The Royal Danish Navy ranks follows the NATO system of ranks and insignia, as does the rest of the Danish Defence.
Outside this ranking system there are physicians (who may wear the same insignia in the Army/Air Force but with a slight variation in the Navy), nurses and veterinarians, while priests and judicial personnel wear totally different insignia and are without rank.

Current ranks
Besides the NATO-system, the Danish defence utilizes its own system, which for the navy is as follows:

 Military personnel, level 400 (M400): Executive level: OF-5 through OF-9
 Military personnel, level 300 (M300): Operational level: OF-1 through OF-4
 Military personnel, level 200 (M200): NCO level: OR-5 through OR-9
 Military personnel, level 100 (M100): Seamen level: OR-1 through OR-4

Officers
The highest officer's rank is OF-9 (Admiral) which is reserved for the Chief of Defence (only when this seat is occupied by a naval officer).
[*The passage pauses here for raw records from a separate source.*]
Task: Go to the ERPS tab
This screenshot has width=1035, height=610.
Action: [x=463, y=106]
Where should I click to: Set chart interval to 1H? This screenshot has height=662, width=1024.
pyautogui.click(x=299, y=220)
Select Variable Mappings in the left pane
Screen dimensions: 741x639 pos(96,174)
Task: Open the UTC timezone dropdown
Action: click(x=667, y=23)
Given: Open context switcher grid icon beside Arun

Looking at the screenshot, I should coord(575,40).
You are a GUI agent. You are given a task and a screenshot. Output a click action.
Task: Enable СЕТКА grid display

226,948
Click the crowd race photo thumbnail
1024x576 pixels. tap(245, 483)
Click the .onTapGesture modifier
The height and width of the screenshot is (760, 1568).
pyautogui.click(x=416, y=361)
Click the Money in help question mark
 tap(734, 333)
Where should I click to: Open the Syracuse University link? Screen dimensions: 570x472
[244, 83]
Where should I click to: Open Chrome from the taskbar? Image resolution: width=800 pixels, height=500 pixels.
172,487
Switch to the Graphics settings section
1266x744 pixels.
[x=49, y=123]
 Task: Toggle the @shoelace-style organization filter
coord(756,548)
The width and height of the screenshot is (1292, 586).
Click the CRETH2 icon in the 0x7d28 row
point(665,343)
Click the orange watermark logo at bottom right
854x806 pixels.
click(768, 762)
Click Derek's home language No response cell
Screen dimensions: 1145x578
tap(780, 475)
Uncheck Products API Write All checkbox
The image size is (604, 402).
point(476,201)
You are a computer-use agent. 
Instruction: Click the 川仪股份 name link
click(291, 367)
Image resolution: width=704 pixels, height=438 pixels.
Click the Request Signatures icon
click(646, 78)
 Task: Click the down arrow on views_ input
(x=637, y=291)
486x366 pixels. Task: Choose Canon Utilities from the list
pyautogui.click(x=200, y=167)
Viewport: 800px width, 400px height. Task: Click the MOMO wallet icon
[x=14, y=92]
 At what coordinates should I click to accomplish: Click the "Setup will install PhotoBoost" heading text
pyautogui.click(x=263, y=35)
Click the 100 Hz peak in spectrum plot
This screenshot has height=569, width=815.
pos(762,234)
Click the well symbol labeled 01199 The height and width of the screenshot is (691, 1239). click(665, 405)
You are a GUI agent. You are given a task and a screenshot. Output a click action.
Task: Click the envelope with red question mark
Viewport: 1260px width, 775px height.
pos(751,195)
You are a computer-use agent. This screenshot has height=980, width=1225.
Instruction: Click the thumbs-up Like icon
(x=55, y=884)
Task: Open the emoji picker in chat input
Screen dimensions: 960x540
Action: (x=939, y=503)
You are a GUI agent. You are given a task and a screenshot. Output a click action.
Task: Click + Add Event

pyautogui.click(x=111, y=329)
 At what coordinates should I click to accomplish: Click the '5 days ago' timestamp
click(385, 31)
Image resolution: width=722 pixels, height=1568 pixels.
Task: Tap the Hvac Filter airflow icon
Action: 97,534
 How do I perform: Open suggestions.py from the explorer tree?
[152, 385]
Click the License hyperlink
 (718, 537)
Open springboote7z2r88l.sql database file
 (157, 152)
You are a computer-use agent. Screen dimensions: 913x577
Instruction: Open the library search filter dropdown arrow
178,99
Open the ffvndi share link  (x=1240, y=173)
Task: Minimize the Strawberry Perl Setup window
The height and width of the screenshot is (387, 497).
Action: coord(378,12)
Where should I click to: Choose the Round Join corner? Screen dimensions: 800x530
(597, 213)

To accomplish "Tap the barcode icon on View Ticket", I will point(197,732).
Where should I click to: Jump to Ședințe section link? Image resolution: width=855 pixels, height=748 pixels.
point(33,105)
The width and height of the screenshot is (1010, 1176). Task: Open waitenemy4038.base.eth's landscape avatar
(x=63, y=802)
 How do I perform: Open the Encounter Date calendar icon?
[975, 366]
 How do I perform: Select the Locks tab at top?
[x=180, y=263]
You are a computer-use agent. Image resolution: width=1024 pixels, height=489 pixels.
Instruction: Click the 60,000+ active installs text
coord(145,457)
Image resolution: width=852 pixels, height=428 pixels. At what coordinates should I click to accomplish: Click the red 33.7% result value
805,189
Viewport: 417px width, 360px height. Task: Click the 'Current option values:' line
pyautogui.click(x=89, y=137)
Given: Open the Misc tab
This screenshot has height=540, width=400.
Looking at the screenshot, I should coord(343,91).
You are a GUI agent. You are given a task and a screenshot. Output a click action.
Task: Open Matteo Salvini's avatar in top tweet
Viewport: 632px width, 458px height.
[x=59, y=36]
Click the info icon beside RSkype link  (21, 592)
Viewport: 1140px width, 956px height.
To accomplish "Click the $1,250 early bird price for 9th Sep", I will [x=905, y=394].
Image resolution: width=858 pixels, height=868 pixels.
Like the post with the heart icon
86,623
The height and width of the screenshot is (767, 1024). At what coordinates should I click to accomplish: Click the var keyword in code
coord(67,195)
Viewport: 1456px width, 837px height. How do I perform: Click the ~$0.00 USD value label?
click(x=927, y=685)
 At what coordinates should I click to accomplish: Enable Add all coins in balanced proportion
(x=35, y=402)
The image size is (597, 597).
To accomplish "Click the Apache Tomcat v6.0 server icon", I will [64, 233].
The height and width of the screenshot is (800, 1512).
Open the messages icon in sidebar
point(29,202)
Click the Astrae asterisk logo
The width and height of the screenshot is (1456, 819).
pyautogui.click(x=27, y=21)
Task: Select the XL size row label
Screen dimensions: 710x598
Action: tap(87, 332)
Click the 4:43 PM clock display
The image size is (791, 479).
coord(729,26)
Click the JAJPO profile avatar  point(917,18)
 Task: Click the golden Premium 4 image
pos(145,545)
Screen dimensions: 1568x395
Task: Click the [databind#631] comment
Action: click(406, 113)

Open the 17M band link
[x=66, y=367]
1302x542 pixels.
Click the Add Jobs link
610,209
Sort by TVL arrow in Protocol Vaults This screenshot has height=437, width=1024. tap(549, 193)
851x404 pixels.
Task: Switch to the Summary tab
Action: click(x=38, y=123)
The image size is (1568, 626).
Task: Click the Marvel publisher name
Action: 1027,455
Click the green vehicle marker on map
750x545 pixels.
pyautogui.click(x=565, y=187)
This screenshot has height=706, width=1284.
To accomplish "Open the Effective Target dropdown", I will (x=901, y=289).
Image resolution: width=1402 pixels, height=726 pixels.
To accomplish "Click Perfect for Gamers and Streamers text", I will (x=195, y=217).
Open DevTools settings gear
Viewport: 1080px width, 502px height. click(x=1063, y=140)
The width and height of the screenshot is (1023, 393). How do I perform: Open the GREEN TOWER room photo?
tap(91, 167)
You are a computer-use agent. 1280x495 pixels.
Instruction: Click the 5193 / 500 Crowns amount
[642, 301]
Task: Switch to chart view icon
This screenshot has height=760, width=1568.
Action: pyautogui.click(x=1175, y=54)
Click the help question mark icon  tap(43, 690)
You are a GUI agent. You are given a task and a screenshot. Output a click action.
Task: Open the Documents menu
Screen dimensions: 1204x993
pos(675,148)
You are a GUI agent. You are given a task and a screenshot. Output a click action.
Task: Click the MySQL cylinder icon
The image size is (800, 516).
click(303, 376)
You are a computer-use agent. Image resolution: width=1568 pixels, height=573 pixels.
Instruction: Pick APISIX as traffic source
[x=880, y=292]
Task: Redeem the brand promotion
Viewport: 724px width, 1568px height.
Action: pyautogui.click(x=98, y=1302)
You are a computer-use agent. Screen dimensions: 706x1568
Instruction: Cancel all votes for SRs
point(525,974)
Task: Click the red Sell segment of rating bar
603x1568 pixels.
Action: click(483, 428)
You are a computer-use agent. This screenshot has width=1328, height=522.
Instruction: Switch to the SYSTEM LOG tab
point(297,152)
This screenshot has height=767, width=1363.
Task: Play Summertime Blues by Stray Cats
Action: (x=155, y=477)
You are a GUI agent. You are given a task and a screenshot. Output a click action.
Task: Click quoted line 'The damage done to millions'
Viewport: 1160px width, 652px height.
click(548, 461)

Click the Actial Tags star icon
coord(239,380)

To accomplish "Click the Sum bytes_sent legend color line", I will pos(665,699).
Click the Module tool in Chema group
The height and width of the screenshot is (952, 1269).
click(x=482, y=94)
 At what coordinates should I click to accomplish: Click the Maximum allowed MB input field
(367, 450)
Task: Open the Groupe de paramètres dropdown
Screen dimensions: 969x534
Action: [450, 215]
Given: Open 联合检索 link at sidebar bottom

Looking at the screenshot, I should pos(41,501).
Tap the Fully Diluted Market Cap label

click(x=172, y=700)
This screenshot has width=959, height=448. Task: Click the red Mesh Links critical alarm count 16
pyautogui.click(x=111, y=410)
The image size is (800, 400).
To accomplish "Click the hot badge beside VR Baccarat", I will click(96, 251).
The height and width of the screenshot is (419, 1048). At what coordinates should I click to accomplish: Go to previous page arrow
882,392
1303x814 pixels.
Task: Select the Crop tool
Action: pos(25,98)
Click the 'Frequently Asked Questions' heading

The Prince Consort of Denmark held the rank of Admiral (à la suite). Similarly, OF-8 (Vice-admiral) is reserved for the Vice Chief of Defence). OF-7 (Kontreadmiral) is used by the Chief of the Royal Danish Navy and OF-6 (Flotilleadmiral) by the chief of Danish Task Group as well as keepers of high-office positions. OF-4 and OF-5 are mainly chiefs of squadrons, schools and larger vessels. OF-1 through OF-3 are used in a variety of positions.

Furthermore, officers of between the ranks of OF-9 and OF-6, have their own standards.

Enlisted
The Danish OR's also follow the NATO system, though there are no OR-6's. OR-4 (Korporal) is the highest of the M100-level ranks is and not considered a NCO-rank.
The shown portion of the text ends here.